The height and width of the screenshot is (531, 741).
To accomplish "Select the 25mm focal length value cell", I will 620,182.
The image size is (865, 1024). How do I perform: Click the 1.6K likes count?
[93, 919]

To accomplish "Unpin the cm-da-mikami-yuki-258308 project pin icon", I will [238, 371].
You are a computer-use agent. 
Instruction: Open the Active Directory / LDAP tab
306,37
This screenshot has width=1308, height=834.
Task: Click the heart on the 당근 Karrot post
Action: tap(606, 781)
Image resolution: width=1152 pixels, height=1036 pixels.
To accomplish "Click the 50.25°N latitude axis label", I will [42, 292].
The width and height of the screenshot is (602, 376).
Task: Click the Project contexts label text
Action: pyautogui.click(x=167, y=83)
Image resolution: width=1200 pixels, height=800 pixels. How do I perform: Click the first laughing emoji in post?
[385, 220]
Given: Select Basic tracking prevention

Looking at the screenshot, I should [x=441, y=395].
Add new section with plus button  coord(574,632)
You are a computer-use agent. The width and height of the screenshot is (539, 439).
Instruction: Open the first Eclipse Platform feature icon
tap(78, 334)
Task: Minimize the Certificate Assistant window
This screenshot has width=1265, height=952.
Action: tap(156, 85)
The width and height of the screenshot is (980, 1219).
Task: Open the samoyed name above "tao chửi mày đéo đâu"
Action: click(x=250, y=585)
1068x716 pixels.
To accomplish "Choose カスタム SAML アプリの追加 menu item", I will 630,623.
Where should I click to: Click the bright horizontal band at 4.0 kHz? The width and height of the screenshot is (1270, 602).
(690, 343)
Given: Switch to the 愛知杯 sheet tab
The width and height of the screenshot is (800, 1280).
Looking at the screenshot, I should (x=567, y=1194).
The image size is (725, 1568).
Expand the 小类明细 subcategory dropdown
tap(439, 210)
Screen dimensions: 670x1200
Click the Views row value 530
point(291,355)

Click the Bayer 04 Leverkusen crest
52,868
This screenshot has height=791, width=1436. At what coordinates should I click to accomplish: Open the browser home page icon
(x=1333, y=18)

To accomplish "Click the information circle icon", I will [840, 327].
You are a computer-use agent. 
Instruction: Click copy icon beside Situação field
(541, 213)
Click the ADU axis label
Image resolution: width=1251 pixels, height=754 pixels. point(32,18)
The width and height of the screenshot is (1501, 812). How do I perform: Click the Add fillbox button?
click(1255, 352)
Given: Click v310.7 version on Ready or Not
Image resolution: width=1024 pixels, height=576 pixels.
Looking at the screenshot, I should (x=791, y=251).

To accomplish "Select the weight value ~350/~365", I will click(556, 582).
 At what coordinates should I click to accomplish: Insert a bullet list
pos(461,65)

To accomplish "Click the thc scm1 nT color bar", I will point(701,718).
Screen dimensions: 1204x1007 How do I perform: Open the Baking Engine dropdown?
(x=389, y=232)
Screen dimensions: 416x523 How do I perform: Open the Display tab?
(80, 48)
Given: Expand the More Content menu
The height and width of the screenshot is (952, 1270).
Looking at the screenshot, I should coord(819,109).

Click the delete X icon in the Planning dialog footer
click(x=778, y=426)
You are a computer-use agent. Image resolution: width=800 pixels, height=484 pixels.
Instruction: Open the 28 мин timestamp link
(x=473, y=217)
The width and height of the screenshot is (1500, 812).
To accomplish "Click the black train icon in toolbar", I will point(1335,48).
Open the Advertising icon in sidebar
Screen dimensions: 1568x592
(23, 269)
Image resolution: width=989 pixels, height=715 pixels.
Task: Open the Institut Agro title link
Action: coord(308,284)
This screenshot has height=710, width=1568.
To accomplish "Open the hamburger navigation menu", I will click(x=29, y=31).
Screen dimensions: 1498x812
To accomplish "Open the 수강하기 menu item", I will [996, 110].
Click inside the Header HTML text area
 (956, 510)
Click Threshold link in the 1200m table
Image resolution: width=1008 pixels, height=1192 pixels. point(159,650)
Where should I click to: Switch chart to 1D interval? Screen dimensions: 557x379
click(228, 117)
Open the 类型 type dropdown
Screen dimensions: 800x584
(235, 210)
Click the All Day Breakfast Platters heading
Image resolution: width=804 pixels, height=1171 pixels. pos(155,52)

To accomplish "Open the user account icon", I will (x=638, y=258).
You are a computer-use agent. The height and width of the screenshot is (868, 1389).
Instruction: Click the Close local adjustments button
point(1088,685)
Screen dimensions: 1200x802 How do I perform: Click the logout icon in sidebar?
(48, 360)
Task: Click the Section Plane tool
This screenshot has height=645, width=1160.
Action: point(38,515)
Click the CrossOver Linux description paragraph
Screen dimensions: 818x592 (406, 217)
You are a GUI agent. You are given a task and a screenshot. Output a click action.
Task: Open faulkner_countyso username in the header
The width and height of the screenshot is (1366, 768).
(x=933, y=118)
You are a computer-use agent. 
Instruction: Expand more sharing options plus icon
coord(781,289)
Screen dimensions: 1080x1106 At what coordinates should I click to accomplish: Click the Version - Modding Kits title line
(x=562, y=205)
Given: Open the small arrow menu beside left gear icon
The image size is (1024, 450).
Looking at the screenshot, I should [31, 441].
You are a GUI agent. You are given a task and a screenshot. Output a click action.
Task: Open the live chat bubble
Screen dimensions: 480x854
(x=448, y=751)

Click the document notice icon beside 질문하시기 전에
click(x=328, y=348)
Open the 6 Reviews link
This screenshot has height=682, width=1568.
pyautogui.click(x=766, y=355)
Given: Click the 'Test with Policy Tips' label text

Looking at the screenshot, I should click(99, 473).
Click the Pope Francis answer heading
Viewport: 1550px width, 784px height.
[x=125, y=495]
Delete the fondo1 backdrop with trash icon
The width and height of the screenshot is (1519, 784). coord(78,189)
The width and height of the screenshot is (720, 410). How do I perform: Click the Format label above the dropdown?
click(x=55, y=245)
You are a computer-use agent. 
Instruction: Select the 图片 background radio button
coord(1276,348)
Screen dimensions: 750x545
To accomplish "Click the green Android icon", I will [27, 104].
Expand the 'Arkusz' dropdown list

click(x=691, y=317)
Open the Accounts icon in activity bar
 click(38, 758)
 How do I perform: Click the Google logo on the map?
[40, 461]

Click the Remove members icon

+ + + + +

* [TASK DESCRIPTION]:
Take the lines from the first line of the listing up to and including the line with "Task: Minimize the" and give them again exactly.

* [OUTPUT BELOW]:
The height and width of the screenshot is (531, 741).
To accomplish "Select the 25mm focal length value cell", I will 620,182.
The image size is (865, 1024). How do I perform: Click the 1.6K likes count?
[93, 919]

To accomplish "Unpin the cm-da-mikami-yuki-258308 project pin icon", I will [238, 371].
You are a computer-use agent. 
Instruction: Open the Active Directory / LDAP tab
306,37
This screenshot has width=1308, height=834.
Task: Click the heart on the 당근 Karrot post
Action: tap(606, 781)
Image resolution: width=1152 pixels, height=1036 pixels.
To accomplish "Click the 50.25°N latitude axis label", I will [42, 292].
The width and height of the screenshot is (602, 376).
Task: Click the Project contexts label text
Action: pyautogui.click(x=167, y=83)
Image resolution: width=1200 pixels, height=800 pixels. How do I perform: Click the first laughing emoji in post?
[385, 220]
Given: Select Basic tracking prevention

Looking at the screenshot, I should [x=441, y=395].
Add new section with plus button  coord(574,632)
You are a computer-use agent. The width and height of the screenshot is (539, 439).
Instruction: Open the first Eclipse Platform feature icon
tap(78, 334)
Task: Minimize the Certificate Assistant window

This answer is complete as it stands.